Jean-Claude Juncker, President of the European Commission
Europeans share a number of common goods with the rest of the world. We have the desire to be safeguarded, to feel secure and protected. We have similar political aspirations, like democracy and freedom. But one good is the premise of all: health. It is one we protected and cherished, so that today we live and age healthily, and more people have access to healthcare than ever before.
But we cannot afford to lapse into complacency, as the mere topic of vaccination reminds us. Each year, vaccination saves up to three million human lives around the world. Some diseases like smallpox, once considered a death sentence, belong to the past. Yet, the recent surge in measles and other diseases close to eradication is a worrying sign that we are losing ground. Without adequate immunisation coverage, we are putting people’s lives at risk.
Our response should be global, and Europe has already taken a step forward. At the World Vaccination Summit it hosted less than a month ago, the Commission presented priority measures to address increasing disinformation about vaccination, and tackle the lack of access, vaccine shortages and disinvestment, which are all causing vaccination to stagnate across the world.
As we strive to hold on to the progress we have already made, it is paramount that we continue investing in the vital research that will lead to medical breakthroughs and better health. From EU-funded research on breast cancer treatment to EU-funded researchers making X-rays safer for patients, it is when we pool national and European resources that we can deliver results. This is no zero-sum trade-off.
At the recent meeting of the G7 in Biarritz, the EU announced a record €550 million contribution to the Global Fund to fight AIDS, malaria and tuberculosis.

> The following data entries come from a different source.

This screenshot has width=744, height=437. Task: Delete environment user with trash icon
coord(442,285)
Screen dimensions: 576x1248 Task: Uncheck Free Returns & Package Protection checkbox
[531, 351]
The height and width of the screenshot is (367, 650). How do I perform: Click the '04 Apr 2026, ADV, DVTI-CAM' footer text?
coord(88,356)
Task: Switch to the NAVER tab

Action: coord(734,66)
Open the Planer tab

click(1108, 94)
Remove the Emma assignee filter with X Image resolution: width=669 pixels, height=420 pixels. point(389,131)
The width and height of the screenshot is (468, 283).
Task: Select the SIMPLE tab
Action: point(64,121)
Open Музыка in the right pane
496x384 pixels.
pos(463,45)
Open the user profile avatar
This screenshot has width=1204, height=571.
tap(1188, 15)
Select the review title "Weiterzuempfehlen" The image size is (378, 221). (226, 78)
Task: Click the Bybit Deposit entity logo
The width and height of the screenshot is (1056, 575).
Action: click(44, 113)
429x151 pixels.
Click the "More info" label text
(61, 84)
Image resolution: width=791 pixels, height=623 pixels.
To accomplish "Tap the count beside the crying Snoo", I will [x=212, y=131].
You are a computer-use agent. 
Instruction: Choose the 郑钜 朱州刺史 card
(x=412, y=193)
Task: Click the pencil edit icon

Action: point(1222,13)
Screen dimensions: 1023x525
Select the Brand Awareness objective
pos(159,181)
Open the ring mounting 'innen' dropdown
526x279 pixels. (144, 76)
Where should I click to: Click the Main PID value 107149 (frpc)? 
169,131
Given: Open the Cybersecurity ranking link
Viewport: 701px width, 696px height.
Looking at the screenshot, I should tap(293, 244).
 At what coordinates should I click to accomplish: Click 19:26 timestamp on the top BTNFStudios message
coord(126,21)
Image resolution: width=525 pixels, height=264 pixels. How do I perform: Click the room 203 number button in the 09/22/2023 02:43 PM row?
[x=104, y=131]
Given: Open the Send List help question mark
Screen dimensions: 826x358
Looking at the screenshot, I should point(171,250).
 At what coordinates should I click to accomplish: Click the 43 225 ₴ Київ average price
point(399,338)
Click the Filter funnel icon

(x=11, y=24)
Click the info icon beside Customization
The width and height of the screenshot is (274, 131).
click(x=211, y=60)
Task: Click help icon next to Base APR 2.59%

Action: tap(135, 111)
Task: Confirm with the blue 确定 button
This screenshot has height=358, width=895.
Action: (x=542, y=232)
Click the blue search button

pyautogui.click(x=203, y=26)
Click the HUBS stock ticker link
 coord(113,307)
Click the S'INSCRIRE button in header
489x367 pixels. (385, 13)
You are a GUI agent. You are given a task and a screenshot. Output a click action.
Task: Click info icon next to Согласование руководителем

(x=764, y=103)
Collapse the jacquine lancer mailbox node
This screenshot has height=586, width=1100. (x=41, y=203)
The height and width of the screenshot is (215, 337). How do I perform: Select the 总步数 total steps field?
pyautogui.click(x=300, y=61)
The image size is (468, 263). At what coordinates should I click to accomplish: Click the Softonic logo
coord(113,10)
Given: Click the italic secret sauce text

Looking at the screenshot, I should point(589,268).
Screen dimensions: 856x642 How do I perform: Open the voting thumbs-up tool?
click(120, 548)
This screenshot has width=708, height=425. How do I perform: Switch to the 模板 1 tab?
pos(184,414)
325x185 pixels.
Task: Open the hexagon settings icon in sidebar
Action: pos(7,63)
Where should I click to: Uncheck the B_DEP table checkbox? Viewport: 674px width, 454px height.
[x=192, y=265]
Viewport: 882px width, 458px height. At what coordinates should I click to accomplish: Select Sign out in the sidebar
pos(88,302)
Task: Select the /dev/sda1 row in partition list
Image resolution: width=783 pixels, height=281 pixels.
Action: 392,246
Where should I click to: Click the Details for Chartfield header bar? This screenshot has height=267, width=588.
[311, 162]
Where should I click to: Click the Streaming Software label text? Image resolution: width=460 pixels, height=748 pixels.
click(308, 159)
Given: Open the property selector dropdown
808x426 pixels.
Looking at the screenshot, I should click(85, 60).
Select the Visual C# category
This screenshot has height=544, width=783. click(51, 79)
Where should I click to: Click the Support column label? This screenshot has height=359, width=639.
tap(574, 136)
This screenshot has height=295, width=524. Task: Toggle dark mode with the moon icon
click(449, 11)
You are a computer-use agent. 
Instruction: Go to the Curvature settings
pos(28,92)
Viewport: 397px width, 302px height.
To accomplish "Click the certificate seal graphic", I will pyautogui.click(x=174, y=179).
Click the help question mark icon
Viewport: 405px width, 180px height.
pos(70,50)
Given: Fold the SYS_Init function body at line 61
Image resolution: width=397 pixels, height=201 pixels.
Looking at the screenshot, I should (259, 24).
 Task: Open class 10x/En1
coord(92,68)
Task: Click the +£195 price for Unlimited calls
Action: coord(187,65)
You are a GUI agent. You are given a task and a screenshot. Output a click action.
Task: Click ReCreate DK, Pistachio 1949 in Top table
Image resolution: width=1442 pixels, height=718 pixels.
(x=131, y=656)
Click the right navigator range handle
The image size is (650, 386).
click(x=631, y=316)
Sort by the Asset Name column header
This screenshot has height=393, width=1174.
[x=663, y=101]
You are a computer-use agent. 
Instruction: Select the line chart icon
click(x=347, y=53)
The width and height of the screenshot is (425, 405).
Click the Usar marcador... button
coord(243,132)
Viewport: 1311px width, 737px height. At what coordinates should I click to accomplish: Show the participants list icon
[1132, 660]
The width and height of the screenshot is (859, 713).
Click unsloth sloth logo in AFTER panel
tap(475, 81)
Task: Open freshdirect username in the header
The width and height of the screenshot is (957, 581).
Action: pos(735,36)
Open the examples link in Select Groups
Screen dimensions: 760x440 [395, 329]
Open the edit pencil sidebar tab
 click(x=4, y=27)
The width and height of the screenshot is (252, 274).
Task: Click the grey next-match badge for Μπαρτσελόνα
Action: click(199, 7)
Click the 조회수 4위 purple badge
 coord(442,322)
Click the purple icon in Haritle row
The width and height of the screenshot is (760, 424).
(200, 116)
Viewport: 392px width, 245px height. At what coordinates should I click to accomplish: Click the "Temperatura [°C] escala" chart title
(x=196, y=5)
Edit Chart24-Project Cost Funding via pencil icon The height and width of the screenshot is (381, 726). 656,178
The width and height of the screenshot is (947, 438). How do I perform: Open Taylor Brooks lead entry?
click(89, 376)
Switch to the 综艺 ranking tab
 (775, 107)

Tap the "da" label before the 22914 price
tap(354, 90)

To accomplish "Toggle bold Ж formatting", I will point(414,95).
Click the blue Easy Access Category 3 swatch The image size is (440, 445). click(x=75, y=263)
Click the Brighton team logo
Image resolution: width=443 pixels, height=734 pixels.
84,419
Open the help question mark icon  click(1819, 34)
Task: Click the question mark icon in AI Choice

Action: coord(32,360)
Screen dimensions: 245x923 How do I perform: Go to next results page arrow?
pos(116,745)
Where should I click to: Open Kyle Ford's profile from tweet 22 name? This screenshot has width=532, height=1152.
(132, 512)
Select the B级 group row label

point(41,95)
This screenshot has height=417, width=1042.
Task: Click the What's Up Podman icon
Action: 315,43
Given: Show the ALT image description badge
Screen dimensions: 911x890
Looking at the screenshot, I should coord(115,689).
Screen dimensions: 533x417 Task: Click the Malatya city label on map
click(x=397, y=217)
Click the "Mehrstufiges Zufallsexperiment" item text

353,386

For many African countries, the Global Fund is the single most important external financer of the health sector and the EU and its Member States have been the main contributors since its creation. When our common good is at risk, we invest in building quality health care systems in more than 80 countries around the world; we deploy our European Medical Corps with on-call medical assistance and public health expertise when disaster strikes; and we broaden and deepen our work with the World Health Organization.
There are few clearer examples today of a truly global threat than antimicrobial resistance. The World Bank estimates severe economic damage as a result, the likes of which we have not seen since the 2008 financial crisis. Worse, by 2050 it could cause 10 million deaths worldwide. The European Union has long been engaged on this issue, including most recently with legislation addressing the public and animal health risks caused by resistance to antibiotics in the EU.
We, as institutions and politicians, call for growth, jobs and opportunities. But we shall be judged by how we treat our people. Because it is the health of all our citizens that is the true mark of our progress as a society.
It has been an honour during my mandate as President of the European Commission to offer my patronage to the World Health Summit, a distinguished forum that acts for the greater good. I wish you all the best for another inspiring summit this year.